##### Dataset excerpts

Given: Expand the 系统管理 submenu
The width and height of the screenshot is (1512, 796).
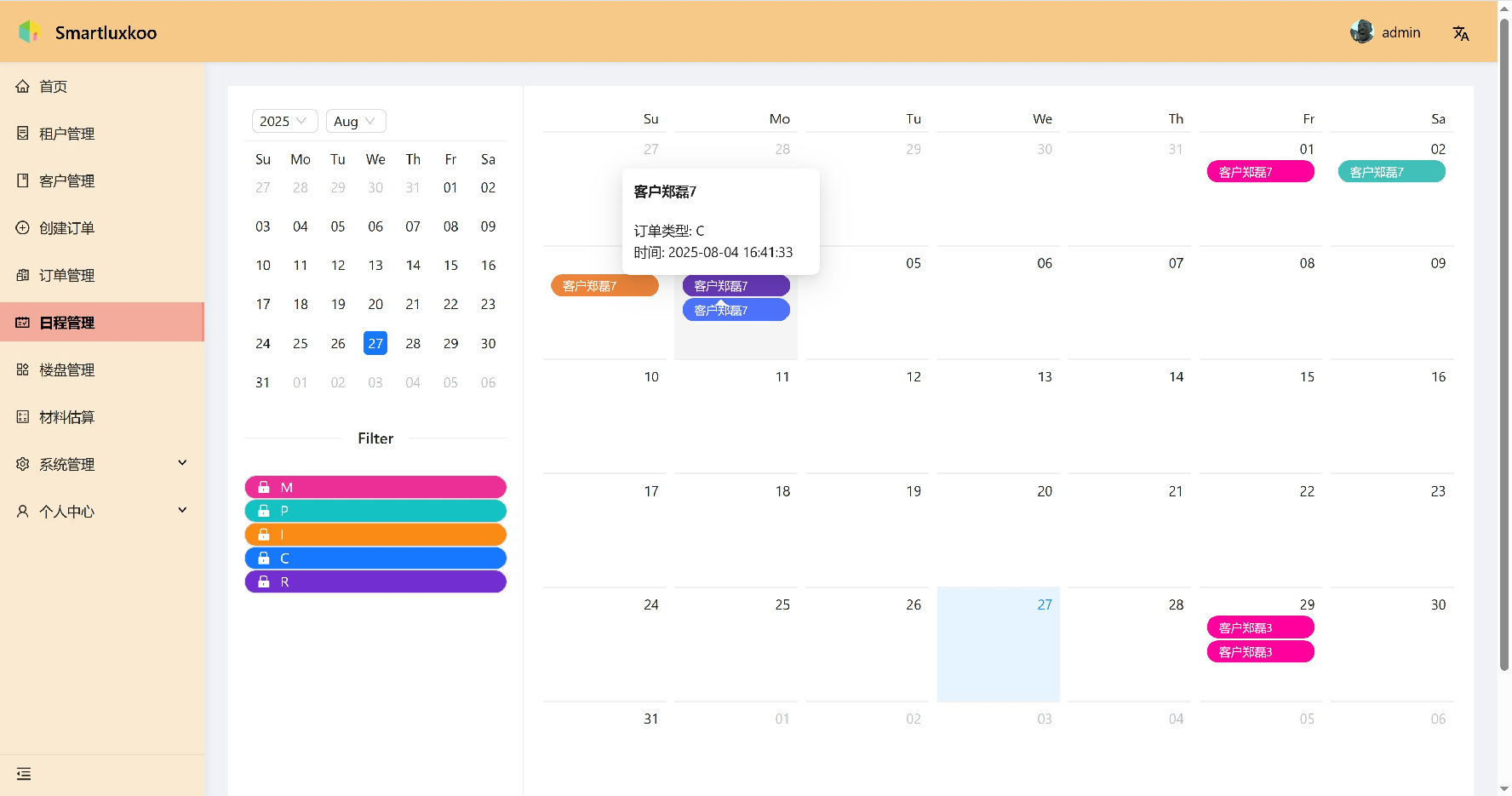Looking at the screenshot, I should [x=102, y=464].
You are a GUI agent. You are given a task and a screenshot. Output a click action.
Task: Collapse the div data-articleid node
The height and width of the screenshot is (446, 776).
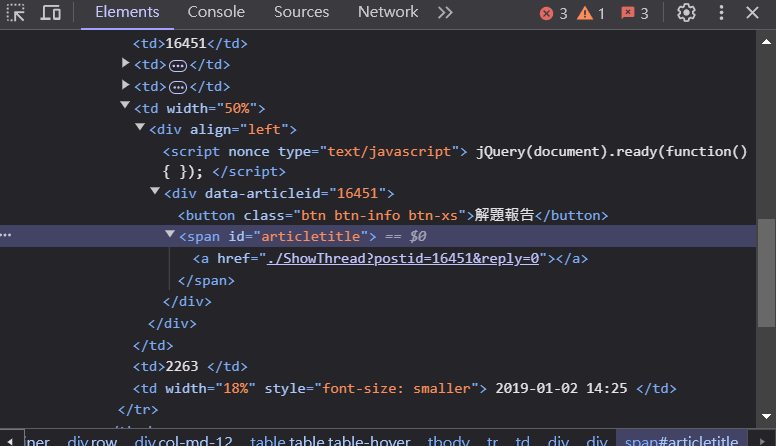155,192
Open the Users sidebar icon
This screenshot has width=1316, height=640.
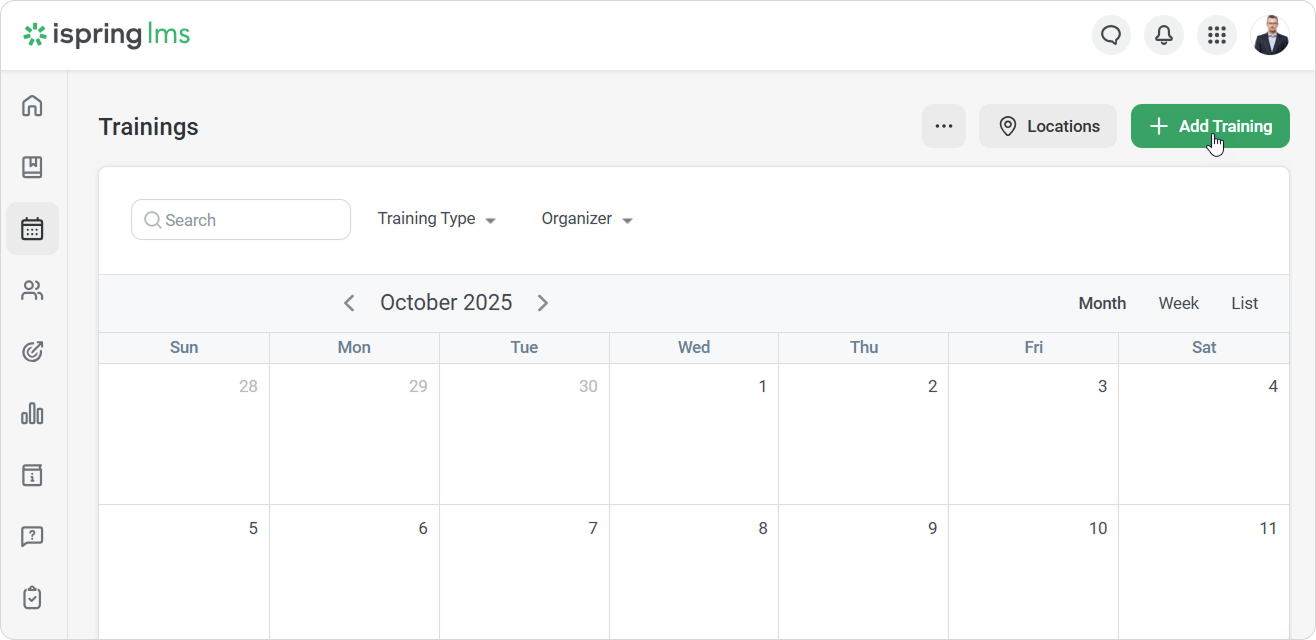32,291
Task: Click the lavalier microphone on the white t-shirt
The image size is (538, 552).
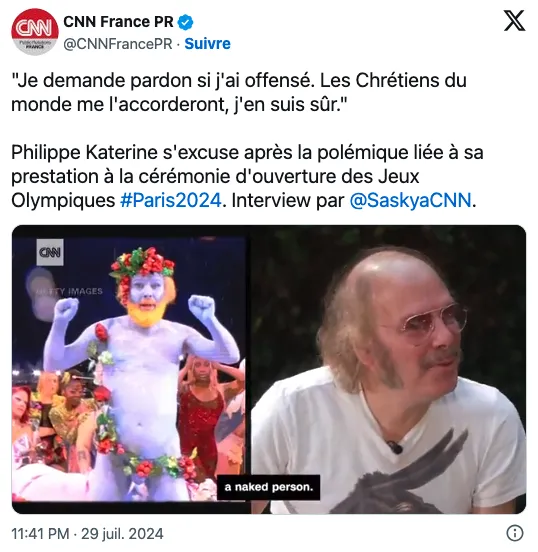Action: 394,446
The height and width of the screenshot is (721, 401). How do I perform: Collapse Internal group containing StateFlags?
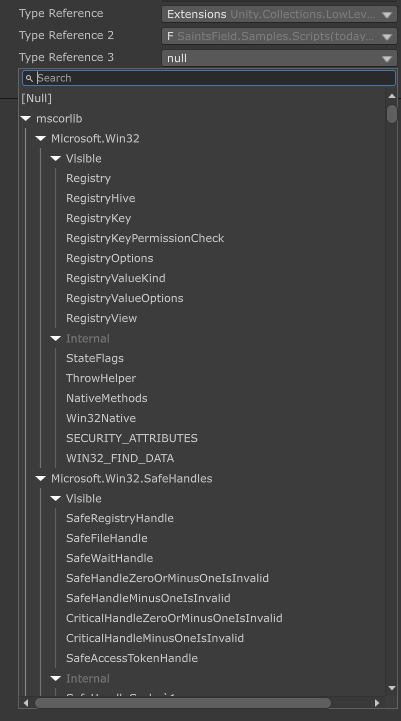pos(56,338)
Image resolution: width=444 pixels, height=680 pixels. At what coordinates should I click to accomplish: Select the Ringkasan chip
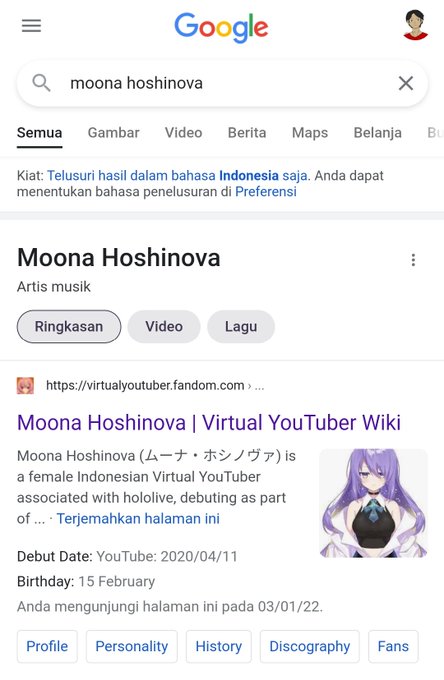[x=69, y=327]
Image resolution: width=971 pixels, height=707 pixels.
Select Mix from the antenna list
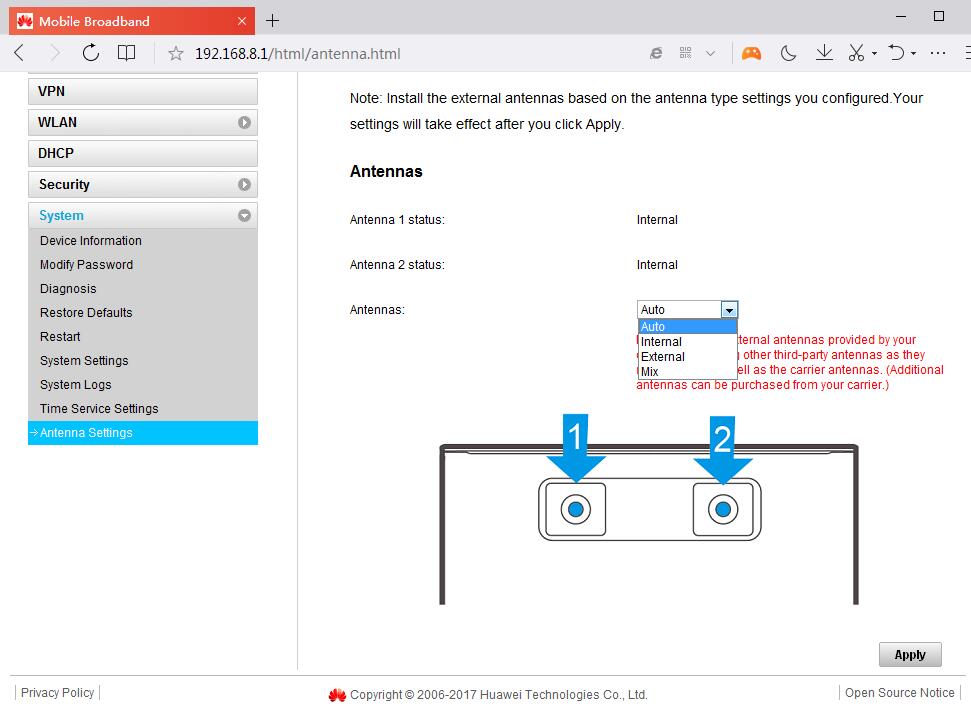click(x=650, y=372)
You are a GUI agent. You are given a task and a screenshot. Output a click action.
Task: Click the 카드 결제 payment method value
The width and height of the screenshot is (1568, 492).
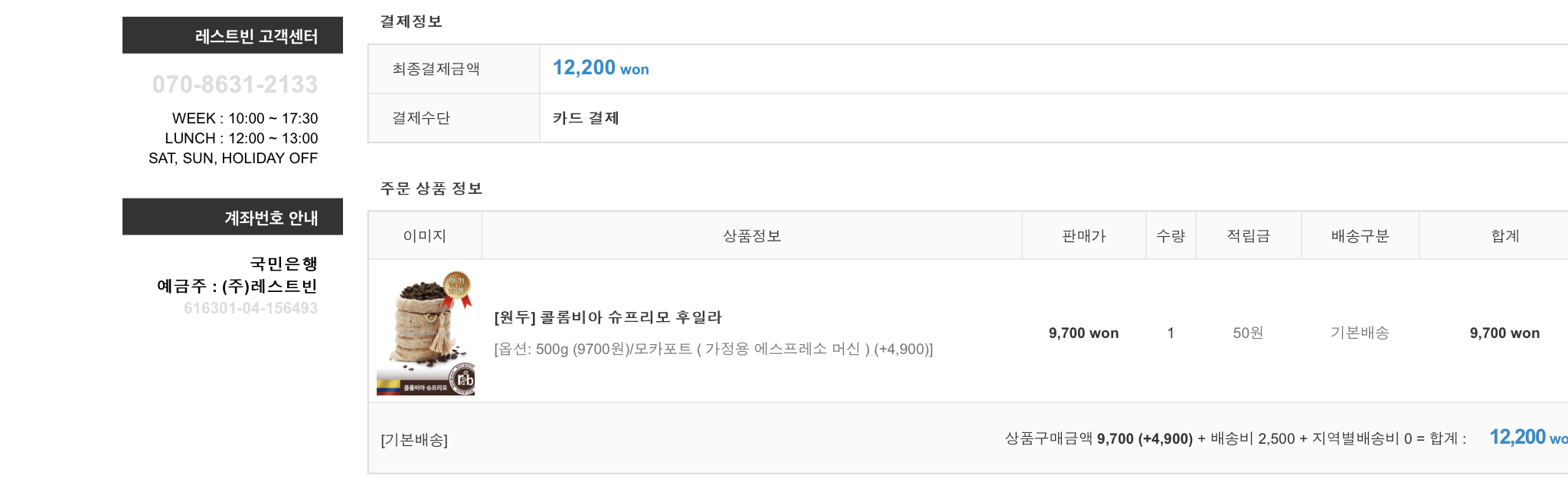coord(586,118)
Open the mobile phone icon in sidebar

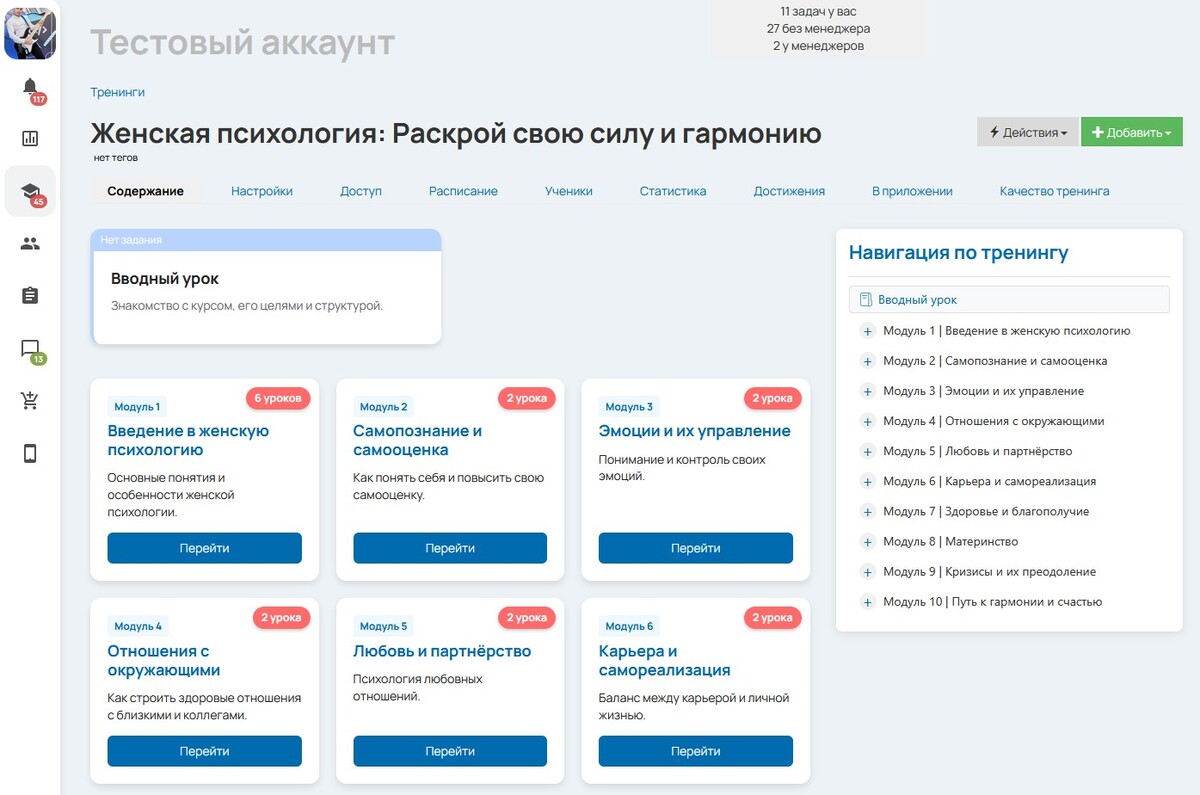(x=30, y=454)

##########

— Aim of the exercise —
Leaving the pictures out, output the material exactly as it appears.

— Solved problem —
Given: Expand the 系统管理 submenu
The width and height of the screenshot is (1512, 796).
Looking at the screenshot, I should [x=102, y=464].
You are a GUI agent. You are given a task and a screenshot. Output a click action.
Task: Collapse the div data-articleid node
The height and width of the screenshot is (446, 776).
155,192
Open the Users sidebar icon
This screenshot has width=1316, height=640.
32,291
Task: Click the lavalier microphone on the white t-shirt
The image size is (538, 552).
Action: 394,446
The height and width of the screenshot is (721, 401). How do I perform: Collapse Internal group containing StateFlags?
pos(56,338)
Image resolution: width=444 pixels, height=680 pixels. At what coordinates should I click to accomplish: Select the Ringkasan chip
[x=69, y=327]
Image resolution: width=971 pixels, height=707 pixels.
Select Mix from the antenna list
click(x=650, y=372)
You are a GUI agent. You are given a task and a screenshot. Output a click action.
Task: Click the 카드 결제 payment method value
The width and height of the screenshot is (1568, 492).
coord(586,118)
Open the mobile phone icon in sidebar

(x=30, y=454)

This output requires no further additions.